◆ DIRECTIONS FOR THIS TASK
All that should come back is the lines of the data below from the one containing "Task: Select the Quay Số menu item" to the one containing "The height and", inclusive, exactly as they stand.

◆ GIVEN DATA
━━━━━━

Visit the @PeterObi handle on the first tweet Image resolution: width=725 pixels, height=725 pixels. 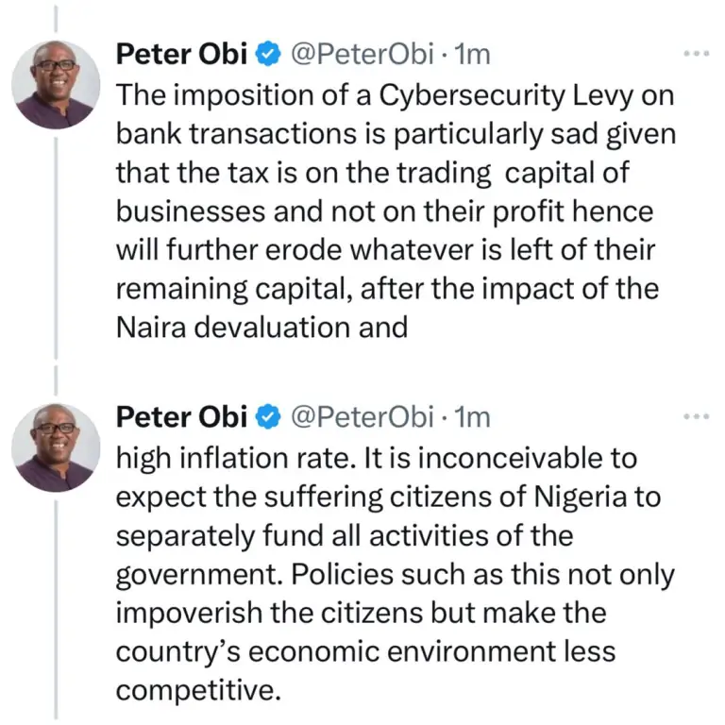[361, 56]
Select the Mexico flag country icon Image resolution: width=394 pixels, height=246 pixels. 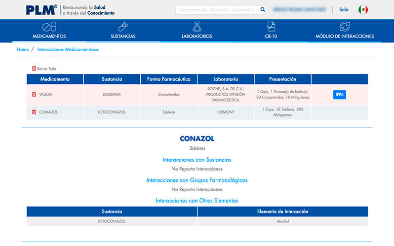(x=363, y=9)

━━━━━━

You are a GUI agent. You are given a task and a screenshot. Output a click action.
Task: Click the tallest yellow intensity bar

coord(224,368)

━━━━━━

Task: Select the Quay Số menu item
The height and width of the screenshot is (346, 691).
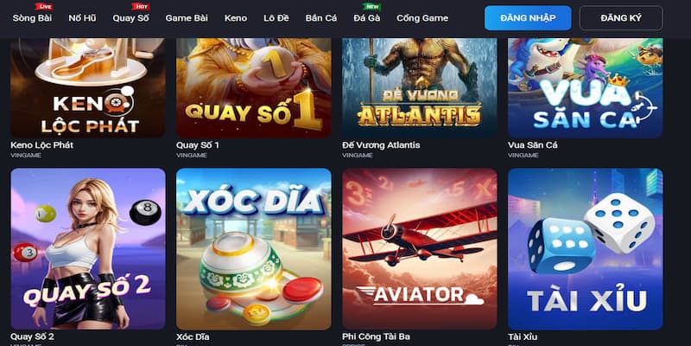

━━━━━━

◆ ANSWER SECTION
Task: Select the Quay Số menu item
The height and width of the screenshot is (346, 691).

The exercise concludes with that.